* **Texto fornecido**
━━━━━━━━━━━━━━━━

Recentemente um vídeo que chamou muita atenção foi divulgado. Era de uma mulher reaça que pregava que se deve bater nas crianças. Ela ainda dizia que bater com vara era um mandamento bíblico e ensinava como não deixar marcas.
Muita gente ficou indignada e relatou como apanhou na infância e como isso não ajudou em nada, muito pelo contrário. Pedi para uma moça, que quer ser identificada como Dona Dirce, contar o seu caso. Vale lembrar que usar violência física e/ou psicológica para "educar" crianças não é questão de gosto ou opinião. É crime desde 2014, além de praticamente qualquer estudo sério condená-la.
Existem certos traumas que com o passar do tempo se tornam fantasmas. Se a pessoa tiver sorte, ele aparece volta e meia, te atormenta e vai embora.
Caso contrário, ele habita por definitivo a sua alma e aí a vida só tem um rumo a tomar: ladeira abaixo.
Um dos meus fantasmas está ligado à agressão física na infância. Não estou falando de uns tapas na bunda, estou falando de surras fortes, longas, acompanhadas de xingamentos, numa total humilhação.
Eu tenho uma teoria pessoal: o agressor de crianças é, necessariamente, sádico, dominador e covarde. Sádico, porque está escrito em sua testa o olhar de triunfo e superioridade no antes, durante e depois da surra (sem falar do tom da voz, de quando contam detalhadamente para alguém a surra dada); dominador, porque encara o corpo e a vida da criança como sendo de sua propriedade e, sendo sua, não admite qualquer sinal de insubordinação; e covarde, porque a agressividade aumenta nos dias de frustração e estresse na vida fora de casa e, na incapacidade de resolver os próprios problemas, extravasa a raiva reprimida ao longo do dia no corpo da criança.

━━━━━━━━━━━━━━━━

* **Dados armazenados**
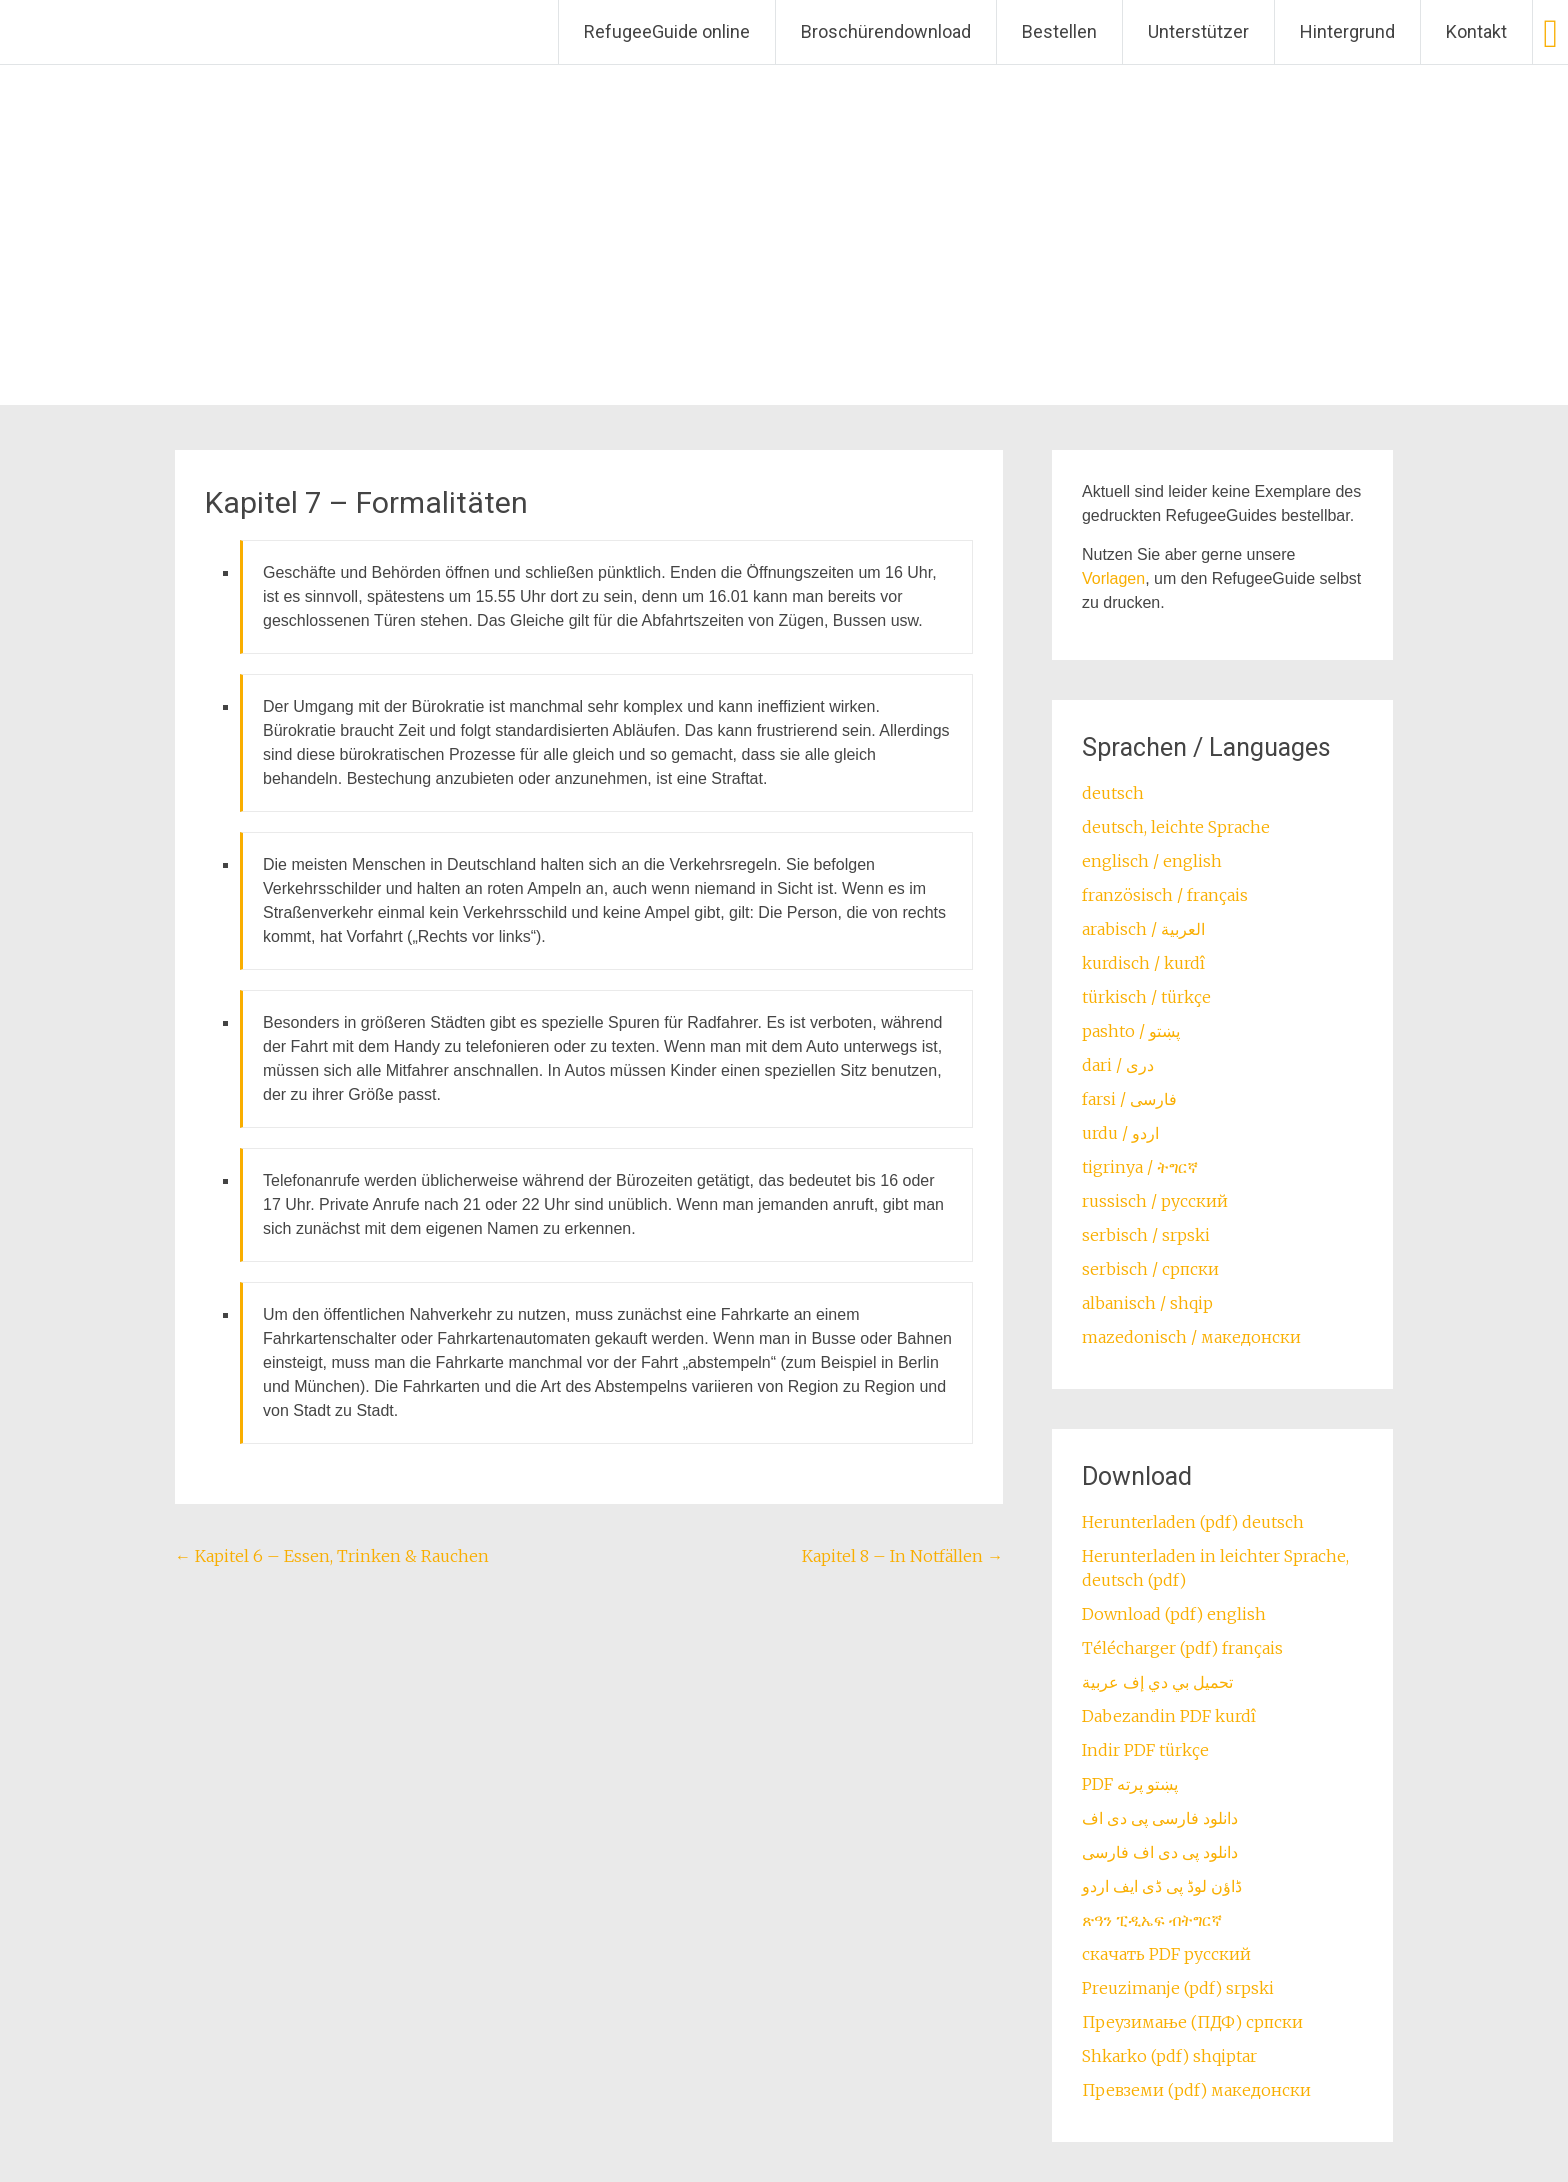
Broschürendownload (886, 31)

━━━━━━━━━━━━━━━━

* **O que fazer**
[A] Quais são as três características que, segundo a teoria pessoal apresentada no texto fornecido, todo agressor de crianças tem?
[B] Responda com base no texto fornecido:
(i) Desde que ano usar violência para "educar" crianças é crime?
(ii) Como a moça que conta o seu caso quer ser identificada?
(iii) Segundo a mulher do vídeo, o que era bater com vara?
[C] Prossiga o texto fornecido sobre a agressão física na infância a partir do ponto em que ele para.

* **Resultados das tarefas**
[A] Sádico, dominador e covarde.

[B]
(i) Desde 2014.
(ii) Como Dona Dirce.
(iii) Um mandamento bíblico.

[C]
É certo que existem exceções e eu já as vi: me lembro de uma mãe pobre e solteira, que quando voltou do trabalho e viu que seu filho de 11 anos estava matando aula, foi lá buscá-lo de cinta na mão. Aquilo visivelmente não era sadismo, era desespero mesmo. E essa situação é uma exceção quando o assunto é agressão física em crianças e adolescentes, porque a rotina de agressões às crianças acontece em segredo, dentro de casa, numa idade em que elas são frágeis demais pra fugir ou resistir.
Há alguns dias esse meu fantasma de que falo veio me visitar quando li sobre uma “educadora” ensinando e motivando os pais a baterem em seus filhos desde bebês. E claro: a prática está sob o pretexto de seguir o “ensinamento bíblico”.
Depois de passar alguns dias remoendo o fato de viver em um país em que se pode defender a tortura em crianças livremente, decidi contar um pouco da minha história -– e vou contar bem pouco mesmo e bem rapidamente. Não farei para dialogar com essa gente sádica e má, mas para falar com as pessoas que estão no campo da defesa dos direitos humanos. Acho que vale a pena.
Eu tinha mais ou menos oito anos e meu irmão mais velho, dez, e a mais nova, cinco. Minha mãe estava em seu segundo casamento e estava bastante apaixonada. Seu marido era uma pessoa que acreditava que nós éramos crianças “muito frescas” quando o assunto era alimentação e decidiu nos passar o corretivo, fazendo, para o jantar, apenas alimentos de que não gostávamos. Para nos forçar a comê-los, ia nos batendo muito. Num determinado momento, eu me engasguei enquanto chorava e vomitei. Ele, então, jogou arroz em cima do meu vômito, misturou e continuou me batendo até que eu comesse tudo. Sim, aos oito anos eu comi arroz com vômito debaixo de surra. Se isso não for tortura, então foi algo pior.
Algumas coisas desse momento eu não consegui, infelizmente, esquecer: o semblante de prazer do meu padrasto toda vez que me via, chorando, colocar um garfo de comida na boca; ele transpirava bastante, de tanto que nos batia; e minha mãe, que assistiu tudo de forma indiferente e passiva.
Essa foi a fase da minha infância em que o mandamento “honrar pai e mãe” foi usado para a prática da tortura. No caso do episódio que acabo de contar, ao rejeitar um alimento, eu os estava desprezando e desonrando, pois tudo havia sido comprado com trabalho e sacrifício.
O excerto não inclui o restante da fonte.